SHEA, Thomas, Geology & Geophysics, University of Hawaii at Manoa, 1680 East-west rd. POST 614B, Honolulu, HI 96822, GIACHETTI, Thomas, Earth Sciences, University of Oregon, 1275 E 13th Ave, Eugene, OR 97403, DONNELLY-NOLAN, Julie M., U.S. Geological Survey, 345 Middlefield Road, MS 910, Menlo Park, CA 94025 and GONNERMANN, Helge, Earth Science, Rice University, 6100 Main St. MS 126, Houston, TX 77005

The 1100CE Glass Mountain (GM) eruption at Medicine Lake Volcano (California, USA) started with the emission of rhyolitic pyroclasts along a 5km-long fissure system. The explosive phase was followed by extrusion of a series (≥10) of small domes from satellite vents along the fissure, and the eruption of a voluminous flow sequence from a central vent. Proximal deposits contain >20 eruptive subunits containing various amounts of pyroclastic obsidian. Subsets of pyroclastic obsidian were selected for microtextural, chemical, and volatile analyses, display abundant evidence for ash aggregation, sintering/remelting, and contain relatively low amounts of H2O (≤ 0.8 wt.%).

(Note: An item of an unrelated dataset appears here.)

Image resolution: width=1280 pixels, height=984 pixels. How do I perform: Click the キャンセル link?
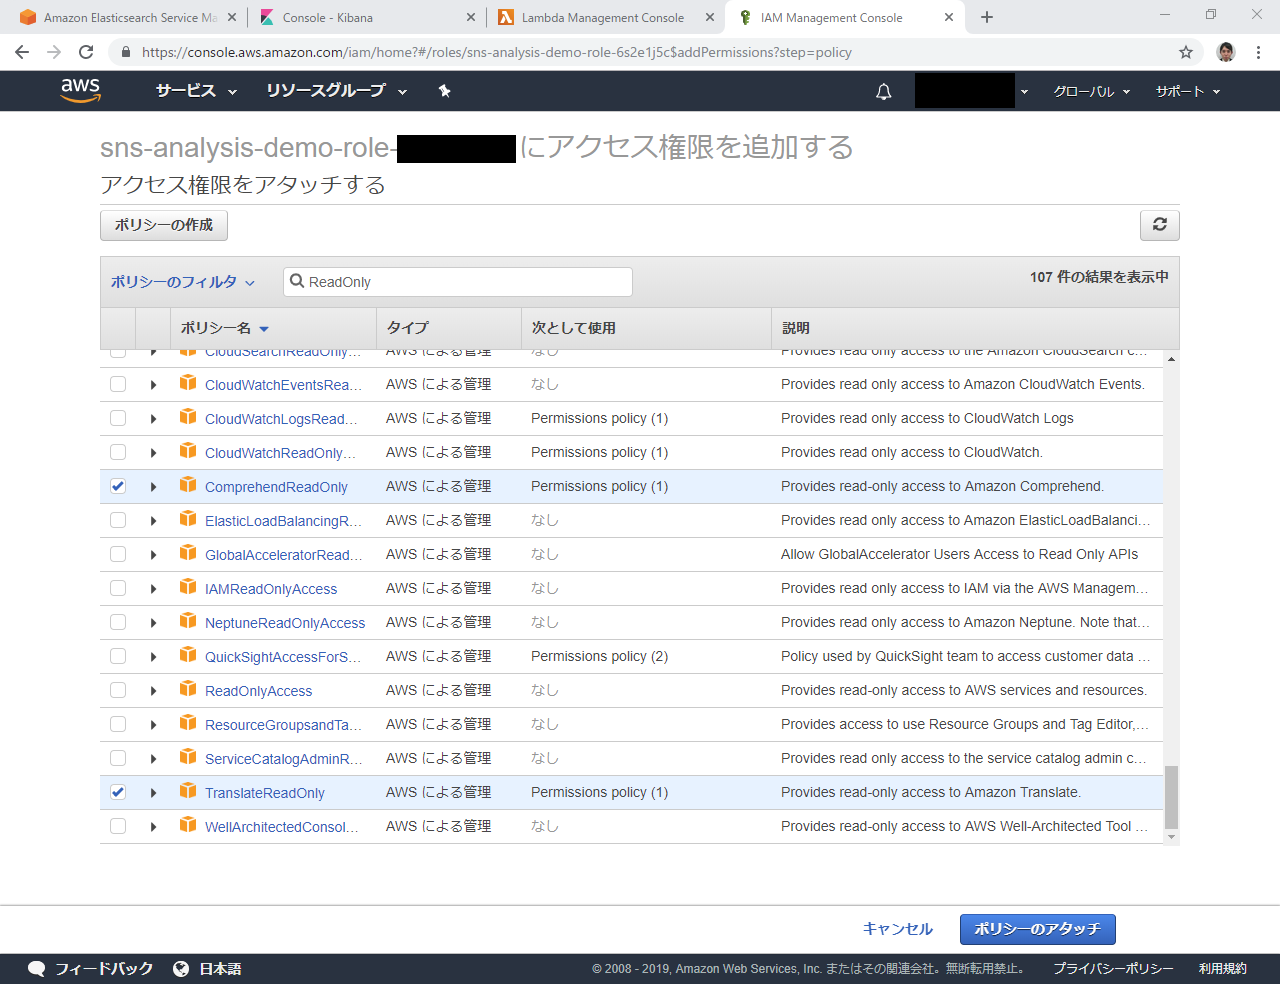[897, 929]
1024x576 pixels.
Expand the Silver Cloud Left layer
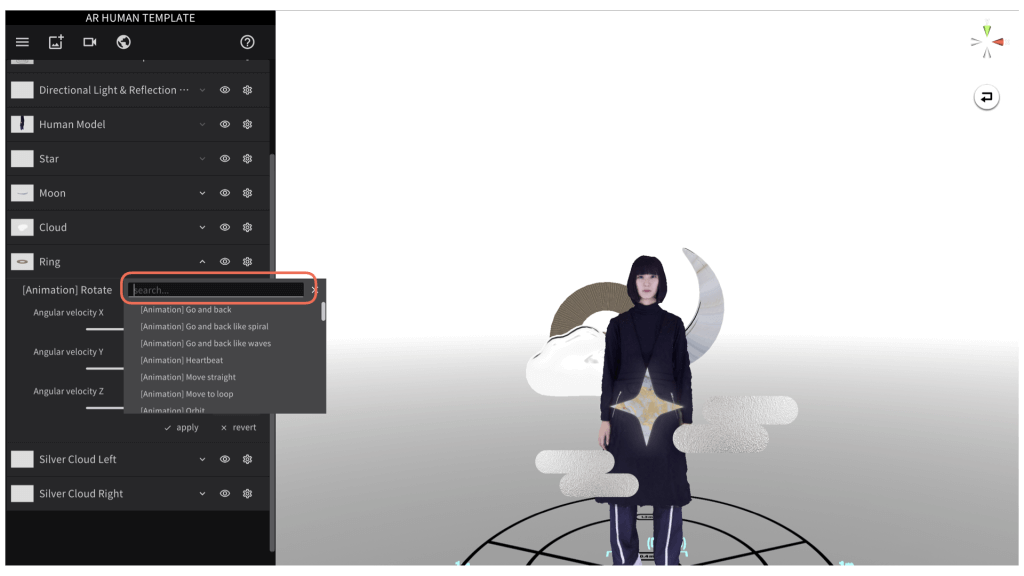coord(202,459)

Ash aggregates contain both juvenile and foreign material. Vesicles in the glassy regions are not particularly elongate, and microlites show strong to no preferred orientation, contrasting with observations made in obsidian from Newberry or in North Mono eruptions. Altogether, these features suggest the GM pyroclastic obsidian were part of a magma that had slowed or stalled in the conduit, which was pervasively fractured to allow outgassing (formation of tuffisites), and destroyed during subsequent explosive pulses. This interpretation is also supported by field evidence for larger scale outgassing features (meter-wide tuffisites) containing variably rewelded breccia with dense obsidian and vesicular clasts. At GM, pyroclastic obsidian may thus represent the formation of conduit plugs or smaller carapaces in between eruptive pulses, thus illustrating the tendency for these smaller volume dike-fed silicic eruptions to wax and wane to a higher extent than their larger volume, central vent-fed counterparts.